Theoretical investigation of interstellar 3-pyrroline: formation and, rotational and vibrational spectroscopy

The recent detection of CN-functionalized aromatics partly addresses the long-standing mystery of the apparent absence of five- and six-membered rings in interstellar environments. Nitrogen (N)-heterocycles, which are crucial as the fundamental structures of nucleobases, have been a focus of these aromatic searches due to their biological significance. Although N-heterocycles have not been conclusively detected in astrophysical environments, their presence in chondrites and meteorites signifies their interstellar and circumstellar connection.

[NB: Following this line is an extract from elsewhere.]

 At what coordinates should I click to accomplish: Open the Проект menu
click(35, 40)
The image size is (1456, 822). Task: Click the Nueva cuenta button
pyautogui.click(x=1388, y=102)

Precise spectral data identify the unique signatures of molecules, confirming their presence in space. In this light, this work reports an extensive computational investigation on interstellar 3-pyrroline, a five-membered ring N-heterocycle. This includes an alternative formation route in cold interstellar environments and highly accurate rotational and vibrational spectroscopy. The results indicate that 3-pyrroline can form on dust grain surfaces from vinyl cyanide, as its formation from pyrrole through double hydrogenation may lead to the formation of pyrrole itself via an H-2-abstraction process. 3-Pyrroline's rotational transition at 52.3 GHz offers a potential tool for its detection in cold interstellar regions. Additionally, the strongest infrared (IR) features of 3-pyrroline at 16.09 and similar to 3.50 mu m are observable with JWST. The provided data are crucial for laboratory identification and future interstellar observations of 3-pyrroline at both radio and IR wavelengths.